Selagi Masih Ada Waktu

14 Aug

Hari Minggu adalah hari kesukaan saya. Ada begitu banyak hal yang menyenangkan dari hari Minggu: “pergerakannya” yanng terasa lebih lambat meski waktu yang dimiliki masih tetap 24 jam, keluarga yang berkumpul lengkap membuat saya benar-benar merasa suasana rumah, kolom kesukaan saya di salah satu koran nasional, hari libur yang dijadikan alasan untuk bangun siang oleh banyak orang, waktu yang tepat untuk berolahraga meski pada akhirnya tujuan beralih pada pencarian makanan…, ada begitu banyak hal yang saya cintai di hari Minggu.

Tapi hari Minggu ini berbeda. Kejadian yang baru saja terjadi Sabtu pagi kemarin dan ramai dibicarakan di Twitter membuat Minggu ini terasa sangat drama bagi saya. Kejadian tersebut mengingatkan saya akan dua hal: kematian dan kehilangan.

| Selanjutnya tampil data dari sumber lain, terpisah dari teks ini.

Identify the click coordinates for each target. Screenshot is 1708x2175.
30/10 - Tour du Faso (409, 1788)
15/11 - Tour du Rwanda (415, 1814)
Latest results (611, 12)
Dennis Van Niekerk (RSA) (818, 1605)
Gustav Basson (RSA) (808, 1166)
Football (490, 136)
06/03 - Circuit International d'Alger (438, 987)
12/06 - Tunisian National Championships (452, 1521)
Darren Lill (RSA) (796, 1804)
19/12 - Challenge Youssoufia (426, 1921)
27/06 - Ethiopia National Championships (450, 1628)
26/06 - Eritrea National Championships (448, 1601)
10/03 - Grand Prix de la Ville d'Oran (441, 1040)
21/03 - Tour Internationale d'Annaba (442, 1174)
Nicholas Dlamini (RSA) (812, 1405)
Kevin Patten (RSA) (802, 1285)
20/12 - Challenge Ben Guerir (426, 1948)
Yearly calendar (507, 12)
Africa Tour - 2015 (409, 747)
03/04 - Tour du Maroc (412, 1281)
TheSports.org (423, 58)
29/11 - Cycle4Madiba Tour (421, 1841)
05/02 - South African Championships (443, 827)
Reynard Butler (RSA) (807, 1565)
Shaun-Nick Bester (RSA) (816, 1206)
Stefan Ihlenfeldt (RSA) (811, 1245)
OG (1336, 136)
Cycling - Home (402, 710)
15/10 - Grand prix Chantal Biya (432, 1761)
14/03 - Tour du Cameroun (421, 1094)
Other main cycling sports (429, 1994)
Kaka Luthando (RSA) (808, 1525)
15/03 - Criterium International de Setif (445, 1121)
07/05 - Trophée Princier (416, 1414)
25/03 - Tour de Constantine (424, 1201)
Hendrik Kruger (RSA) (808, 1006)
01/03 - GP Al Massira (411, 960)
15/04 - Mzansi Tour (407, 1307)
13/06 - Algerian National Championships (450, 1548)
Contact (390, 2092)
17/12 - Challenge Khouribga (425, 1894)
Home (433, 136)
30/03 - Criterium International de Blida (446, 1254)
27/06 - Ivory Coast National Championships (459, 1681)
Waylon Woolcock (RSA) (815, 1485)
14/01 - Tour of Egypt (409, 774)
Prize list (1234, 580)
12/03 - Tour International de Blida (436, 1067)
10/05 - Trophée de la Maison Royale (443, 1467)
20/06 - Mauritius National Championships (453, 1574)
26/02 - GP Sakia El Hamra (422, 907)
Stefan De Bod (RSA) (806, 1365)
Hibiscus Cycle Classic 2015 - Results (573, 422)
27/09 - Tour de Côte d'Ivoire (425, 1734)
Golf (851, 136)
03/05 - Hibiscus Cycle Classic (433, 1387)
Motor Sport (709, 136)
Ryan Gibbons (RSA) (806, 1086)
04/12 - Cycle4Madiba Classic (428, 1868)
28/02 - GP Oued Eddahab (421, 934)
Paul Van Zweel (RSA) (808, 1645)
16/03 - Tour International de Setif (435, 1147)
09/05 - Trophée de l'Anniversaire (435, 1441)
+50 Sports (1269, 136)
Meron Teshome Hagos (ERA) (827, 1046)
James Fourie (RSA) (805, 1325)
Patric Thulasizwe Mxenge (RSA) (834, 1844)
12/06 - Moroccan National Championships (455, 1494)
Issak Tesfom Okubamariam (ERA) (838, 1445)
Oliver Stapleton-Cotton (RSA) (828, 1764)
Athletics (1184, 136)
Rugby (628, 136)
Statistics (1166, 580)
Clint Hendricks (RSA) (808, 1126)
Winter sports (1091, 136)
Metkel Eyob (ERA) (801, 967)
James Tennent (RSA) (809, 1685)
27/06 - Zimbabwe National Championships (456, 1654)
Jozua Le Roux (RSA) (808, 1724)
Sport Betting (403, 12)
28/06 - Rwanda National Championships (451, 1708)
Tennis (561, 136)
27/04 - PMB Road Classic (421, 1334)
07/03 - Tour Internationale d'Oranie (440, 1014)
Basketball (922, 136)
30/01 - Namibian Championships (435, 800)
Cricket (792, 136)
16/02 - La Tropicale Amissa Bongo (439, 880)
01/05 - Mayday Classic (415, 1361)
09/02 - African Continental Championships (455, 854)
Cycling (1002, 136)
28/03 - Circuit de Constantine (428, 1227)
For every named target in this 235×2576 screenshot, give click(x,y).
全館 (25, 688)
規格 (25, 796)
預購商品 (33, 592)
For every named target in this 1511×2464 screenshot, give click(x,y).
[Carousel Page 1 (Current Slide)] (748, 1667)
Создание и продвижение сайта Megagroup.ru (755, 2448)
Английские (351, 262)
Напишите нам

Kematian dan kehilangan…, setiap kali teringat akan hal tersebut saya teringat kembali akan kejadian beberapa tahun yang lalu. Dalam perjalanannya untuk menemui saya, seorang sahabat mengalami kejadian di jalan tol. Sahabat saya tersebut koma selama 3 hari hingga akhirnya menghembuskan napas terakhirnya. Tepat setelah kejadian tersebut, saya diserang oleh perasaan bersalah dan penyesalan. Sewaktu itu pemikiran seperti ‘seandainya saja saya tidak janji ketemuan dengan dia, dia tidak akan menyetir sendiri dan mengalami kecelakaan yang merenggut nyawanya’ menyerang kepala saya. Saya diserang oleh rasa kehilangan dan penyesalan yang membuat saya berharap melakukan hal yang tidak saya lakukan dan tidak melakukan hal yang saya lakukan agar saya tidak harus kehilangan sahabat saya.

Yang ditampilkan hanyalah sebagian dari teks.